[The data — start]
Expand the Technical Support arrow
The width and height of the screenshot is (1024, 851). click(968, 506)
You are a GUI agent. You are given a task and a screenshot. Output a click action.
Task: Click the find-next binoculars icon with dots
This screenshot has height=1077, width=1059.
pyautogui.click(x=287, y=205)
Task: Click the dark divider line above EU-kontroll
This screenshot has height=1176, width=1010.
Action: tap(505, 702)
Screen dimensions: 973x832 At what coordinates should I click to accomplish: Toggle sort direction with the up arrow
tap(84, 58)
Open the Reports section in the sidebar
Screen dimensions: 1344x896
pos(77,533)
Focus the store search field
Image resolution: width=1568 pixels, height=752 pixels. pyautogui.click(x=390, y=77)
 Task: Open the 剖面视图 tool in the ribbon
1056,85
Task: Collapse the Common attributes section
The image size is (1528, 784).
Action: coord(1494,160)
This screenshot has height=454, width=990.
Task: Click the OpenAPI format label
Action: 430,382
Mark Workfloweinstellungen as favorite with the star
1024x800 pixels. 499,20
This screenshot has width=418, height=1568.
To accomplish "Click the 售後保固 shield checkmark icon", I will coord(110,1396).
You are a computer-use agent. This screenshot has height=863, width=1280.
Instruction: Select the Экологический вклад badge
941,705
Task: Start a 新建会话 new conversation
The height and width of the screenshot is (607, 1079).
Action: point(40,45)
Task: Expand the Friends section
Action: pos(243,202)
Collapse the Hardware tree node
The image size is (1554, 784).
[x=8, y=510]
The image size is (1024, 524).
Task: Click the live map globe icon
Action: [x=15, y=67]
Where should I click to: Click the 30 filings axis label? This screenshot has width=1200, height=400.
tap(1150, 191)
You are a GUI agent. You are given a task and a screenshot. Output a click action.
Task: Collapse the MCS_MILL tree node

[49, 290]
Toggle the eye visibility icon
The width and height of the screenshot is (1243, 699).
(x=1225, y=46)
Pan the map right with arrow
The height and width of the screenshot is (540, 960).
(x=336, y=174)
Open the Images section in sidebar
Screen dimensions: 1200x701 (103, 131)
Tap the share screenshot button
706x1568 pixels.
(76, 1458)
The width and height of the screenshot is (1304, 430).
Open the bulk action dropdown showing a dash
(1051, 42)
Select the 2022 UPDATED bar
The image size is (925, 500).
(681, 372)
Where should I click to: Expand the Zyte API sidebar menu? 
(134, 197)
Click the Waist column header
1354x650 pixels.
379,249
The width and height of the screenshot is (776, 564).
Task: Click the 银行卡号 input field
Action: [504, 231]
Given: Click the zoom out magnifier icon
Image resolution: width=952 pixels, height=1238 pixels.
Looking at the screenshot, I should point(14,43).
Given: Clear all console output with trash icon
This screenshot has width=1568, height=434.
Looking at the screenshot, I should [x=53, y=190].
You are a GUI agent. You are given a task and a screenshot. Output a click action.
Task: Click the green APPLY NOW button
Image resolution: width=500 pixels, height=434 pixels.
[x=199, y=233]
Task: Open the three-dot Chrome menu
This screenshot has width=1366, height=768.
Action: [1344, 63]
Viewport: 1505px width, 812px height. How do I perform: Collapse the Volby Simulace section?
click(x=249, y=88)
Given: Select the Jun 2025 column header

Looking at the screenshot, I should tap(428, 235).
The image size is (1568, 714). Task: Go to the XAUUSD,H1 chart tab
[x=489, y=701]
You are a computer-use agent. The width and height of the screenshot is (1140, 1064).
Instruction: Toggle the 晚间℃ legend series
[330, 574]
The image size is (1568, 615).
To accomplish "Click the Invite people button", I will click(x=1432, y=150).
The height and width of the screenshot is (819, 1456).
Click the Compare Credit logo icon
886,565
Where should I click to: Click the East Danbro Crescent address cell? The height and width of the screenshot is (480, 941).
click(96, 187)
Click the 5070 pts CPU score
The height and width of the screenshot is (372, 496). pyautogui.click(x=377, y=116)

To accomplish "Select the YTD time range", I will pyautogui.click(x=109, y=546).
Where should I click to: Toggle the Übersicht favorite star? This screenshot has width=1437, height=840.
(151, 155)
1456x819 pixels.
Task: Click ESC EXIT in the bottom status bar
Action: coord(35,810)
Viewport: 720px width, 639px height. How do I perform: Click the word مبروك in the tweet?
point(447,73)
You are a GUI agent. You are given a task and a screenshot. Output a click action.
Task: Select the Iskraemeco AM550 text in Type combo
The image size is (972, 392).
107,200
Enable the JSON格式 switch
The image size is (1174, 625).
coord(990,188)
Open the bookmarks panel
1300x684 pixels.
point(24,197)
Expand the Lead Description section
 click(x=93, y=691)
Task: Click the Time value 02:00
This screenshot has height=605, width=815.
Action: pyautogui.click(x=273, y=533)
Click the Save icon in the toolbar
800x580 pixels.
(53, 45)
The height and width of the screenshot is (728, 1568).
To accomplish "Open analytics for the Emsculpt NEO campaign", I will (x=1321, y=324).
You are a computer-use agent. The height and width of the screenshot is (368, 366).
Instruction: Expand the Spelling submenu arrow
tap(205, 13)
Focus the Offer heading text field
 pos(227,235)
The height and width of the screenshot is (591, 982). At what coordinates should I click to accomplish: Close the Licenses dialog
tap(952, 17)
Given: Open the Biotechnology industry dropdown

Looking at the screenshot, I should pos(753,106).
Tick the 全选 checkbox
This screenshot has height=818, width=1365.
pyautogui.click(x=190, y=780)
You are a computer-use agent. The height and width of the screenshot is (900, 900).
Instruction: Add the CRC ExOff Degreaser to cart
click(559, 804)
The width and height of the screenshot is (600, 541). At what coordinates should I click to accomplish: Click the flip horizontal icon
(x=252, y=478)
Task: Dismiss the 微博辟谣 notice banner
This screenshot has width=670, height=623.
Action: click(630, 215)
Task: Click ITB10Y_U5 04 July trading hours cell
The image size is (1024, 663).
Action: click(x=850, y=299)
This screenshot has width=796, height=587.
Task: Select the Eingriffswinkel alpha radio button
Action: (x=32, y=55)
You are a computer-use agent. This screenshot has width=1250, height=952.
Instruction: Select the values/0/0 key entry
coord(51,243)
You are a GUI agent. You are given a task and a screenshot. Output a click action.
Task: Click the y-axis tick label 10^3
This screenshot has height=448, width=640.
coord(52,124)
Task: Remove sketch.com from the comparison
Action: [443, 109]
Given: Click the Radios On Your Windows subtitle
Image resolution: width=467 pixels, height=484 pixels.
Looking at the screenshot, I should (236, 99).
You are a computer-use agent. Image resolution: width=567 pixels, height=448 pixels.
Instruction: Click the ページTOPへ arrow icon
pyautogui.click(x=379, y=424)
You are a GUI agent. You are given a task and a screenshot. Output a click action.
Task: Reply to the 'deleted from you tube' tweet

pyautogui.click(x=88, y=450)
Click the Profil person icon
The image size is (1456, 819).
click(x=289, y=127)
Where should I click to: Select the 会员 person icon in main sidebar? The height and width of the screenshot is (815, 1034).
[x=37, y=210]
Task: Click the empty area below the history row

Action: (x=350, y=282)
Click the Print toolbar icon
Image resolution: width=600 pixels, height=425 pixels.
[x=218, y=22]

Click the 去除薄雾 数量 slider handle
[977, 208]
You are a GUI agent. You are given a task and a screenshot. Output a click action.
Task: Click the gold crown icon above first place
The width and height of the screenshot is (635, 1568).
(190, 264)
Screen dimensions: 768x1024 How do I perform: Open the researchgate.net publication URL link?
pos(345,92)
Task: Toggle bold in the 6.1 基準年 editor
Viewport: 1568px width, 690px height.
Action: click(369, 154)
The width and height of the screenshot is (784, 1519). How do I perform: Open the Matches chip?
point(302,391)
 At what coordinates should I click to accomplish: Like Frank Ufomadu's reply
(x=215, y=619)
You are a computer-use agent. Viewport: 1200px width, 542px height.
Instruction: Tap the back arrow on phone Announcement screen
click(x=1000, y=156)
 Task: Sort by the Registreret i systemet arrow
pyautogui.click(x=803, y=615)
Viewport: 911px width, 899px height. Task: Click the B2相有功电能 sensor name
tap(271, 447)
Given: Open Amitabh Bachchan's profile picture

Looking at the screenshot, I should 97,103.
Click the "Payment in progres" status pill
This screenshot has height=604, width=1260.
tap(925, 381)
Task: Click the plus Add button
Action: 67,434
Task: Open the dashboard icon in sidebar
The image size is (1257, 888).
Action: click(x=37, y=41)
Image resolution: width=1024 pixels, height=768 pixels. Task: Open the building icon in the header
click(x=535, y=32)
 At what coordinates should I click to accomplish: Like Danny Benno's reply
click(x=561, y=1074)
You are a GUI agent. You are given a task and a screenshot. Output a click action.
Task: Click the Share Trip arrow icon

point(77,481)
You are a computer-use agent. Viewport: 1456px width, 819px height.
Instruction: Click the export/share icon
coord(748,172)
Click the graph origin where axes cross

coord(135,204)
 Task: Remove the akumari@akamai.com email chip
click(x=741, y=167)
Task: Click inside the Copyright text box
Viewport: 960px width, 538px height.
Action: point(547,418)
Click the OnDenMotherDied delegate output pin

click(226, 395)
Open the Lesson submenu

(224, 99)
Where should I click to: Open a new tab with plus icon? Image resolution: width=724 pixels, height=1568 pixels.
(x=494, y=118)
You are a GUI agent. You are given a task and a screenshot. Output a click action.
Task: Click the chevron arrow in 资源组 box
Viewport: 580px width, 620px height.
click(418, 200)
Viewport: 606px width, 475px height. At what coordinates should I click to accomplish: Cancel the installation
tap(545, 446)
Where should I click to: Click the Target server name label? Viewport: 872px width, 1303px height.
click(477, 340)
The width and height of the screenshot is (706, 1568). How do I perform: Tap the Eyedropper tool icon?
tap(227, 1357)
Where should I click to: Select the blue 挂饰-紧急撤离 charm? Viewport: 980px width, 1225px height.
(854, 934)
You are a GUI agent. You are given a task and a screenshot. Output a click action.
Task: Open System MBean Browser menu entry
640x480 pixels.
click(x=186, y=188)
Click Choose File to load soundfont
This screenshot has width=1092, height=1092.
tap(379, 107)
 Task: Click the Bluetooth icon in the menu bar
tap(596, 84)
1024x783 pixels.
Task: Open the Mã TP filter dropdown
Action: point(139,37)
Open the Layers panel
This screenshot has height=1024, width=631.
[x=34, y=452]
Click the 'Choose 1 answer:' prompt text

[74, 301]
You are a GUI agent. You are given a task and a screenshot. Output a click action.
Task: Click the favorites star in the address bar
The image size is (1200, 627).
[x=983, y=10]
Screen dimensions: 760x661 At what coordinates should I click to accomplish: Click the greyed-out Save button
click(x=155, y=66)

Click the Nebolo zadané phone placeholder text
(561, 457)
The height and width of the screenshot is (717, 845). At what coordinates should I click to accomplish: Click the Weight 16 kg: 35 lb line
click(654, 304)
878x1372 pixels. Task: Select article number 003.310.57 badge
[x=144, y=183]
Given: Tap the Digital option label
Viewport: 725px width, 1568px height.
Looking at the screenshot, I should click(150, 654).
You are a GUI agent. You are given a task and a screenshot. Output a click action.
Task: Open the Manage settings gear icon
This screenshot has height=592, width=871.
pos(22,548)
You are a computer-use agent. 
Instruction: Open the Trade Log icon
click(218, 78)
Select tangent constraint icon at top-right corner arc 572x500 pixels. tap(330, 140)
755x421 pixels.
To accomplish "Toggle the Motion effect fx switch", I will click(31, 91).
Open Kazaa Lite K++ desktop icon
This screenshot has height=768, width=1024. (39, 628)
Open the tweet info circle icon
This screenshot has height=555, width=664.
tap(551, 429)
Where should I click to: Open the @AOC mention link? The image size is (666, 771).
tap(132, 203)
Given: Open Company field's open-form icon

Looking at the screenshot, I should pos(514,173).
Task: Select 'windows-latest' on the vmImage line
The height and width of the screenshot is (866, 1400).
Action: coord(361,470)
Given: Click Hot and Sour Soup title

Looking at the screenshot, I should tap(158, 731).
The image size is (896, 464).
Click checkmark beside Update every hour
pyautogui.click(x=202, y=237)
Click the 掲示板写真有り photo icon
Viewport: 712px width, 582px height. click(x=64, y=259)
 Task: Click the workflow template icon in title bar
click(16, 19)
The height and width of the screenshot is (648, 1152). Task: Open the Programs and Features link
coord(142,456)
[The data — finish]
Your instructions: Your job is to copy out every line from the records above that has the word "computer".

Solution for this task:
You are a computer-use agent. This screenshot has height=863, width=1280.
You are a computer-use agent. The width and height of the screenshot is (1140, 1064).
You are a computer-use agent. The height and width of the screenshot is (368, 366).
You are a computer-use agent. The height and width of the screenshot is (900, 900).
You are a computer-use agent. This screenshot has width=1250, height=952.
You are a computer-use agent. Image resolution: width=567 pixels, height=448 pixels.
You are a computer-use agent. Viewport: 1200px width, 542px height.
You are a computer-use agent. Viewport: 1456px width, 819px height.
You are a computer-use agent. 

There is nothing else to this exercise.